» What you need to do:
Transcribe everything from "Automatic discovery of" down to "2019, 33(4): 848-870." in the abstract below about finding drug side effects through Chinese social media.

» Document passage:

____________

Automatic discovery of adverse reactions through Chinese social media

作者:Zhang, Mengxue; Zhang, Meizhuo; Ge, Chen; Liu, Quanyang; Wang, Jiemin; Wei, Jia*; Zhu, Kenny Q.*
来源:Data Mining and Knowledge Discovery, 2019, 33(4): 848-870.
DOI:10.1007/s10618-018-00610-2

摘要

Despite tremendous efforts made before the release of every drug, some adverse drug reactions (ADRs) may go undetected and thus, cause harm to both the users and to the pharmaceutical companies. One plausible venue to collect evidence of such ADRs is online social media, where patients and doctors discuss medical conditions and their treatments. There is substantial previous research on ADRs extraction from English online forums. However, very limited research was done on Chinese data. In this paper, we try to use the posts from two popular Chinese social media as the original dataset. We propose a semi-supervised learning framework that detects mentions of medications and colloquial ADR terms and extracts lexicon-syntactic features from natural language text to recognize positive associations between drug use and ADRs. The key contribution is an automatic label generation algorithm, which requires very little manual annotation. This bootstrapping algorithm could also be further applied on English data. The research results indicate that our algorithm outperforms the hidden Markov model and conditional random fields. With this approach, we discovered a large number of side effects for a variety of popular medicines in real world scenarios.

____________

(Collected data entries)

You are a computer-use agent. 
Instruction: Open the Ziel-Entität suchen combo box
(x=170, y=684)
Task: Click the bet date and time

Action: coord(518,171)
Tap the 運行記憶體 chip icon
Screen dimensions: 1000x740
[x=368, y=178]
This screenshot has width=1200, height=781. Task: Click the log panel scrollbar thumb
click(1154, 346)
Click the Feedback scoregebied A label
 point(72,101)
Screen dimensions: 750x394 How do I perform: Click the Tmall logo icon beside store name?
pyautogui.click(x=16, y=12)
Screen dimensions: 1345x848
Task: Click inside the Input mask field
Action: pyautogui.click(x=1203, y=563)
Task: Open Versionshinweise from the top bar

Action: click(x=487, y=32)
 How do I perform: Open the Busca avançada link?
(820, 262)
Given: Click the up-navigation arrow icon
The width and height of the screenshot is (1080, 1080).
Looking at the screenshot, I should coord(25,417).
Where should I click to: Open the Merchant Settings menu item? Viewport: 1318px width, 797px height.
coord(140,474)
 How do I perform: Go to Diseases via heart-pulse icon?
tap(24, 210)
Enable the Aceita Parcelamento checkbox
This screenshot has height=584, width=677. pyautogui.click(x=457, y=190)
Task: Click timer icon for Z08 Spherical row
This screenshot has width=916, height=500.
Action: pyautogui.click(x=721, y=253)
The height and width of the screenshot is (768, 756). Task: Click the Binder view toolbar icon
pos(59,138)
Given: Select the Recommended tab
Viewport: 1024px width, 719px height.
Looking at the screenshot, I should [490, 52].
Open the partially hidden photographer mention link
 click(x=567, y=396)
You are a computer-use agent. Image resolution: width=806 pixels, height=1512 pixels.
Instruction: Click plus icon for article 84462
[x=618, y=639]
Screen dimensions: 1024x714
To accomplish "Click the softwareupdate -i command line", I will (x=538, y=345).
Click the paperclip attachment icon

____________

» Output of the task:
Automatic discovery of adverse reactions through Chinese social media

作者:Zhang, Mengxue; Zhang, Meizhuo; Ge, Chen; Liu, Quanyang; Wang, Jiemin; Wei, Jia*; Zhu, Kenny Q.*
来源:Data Mining and Knowledge Discovery, 2019, 33(4): 848-870.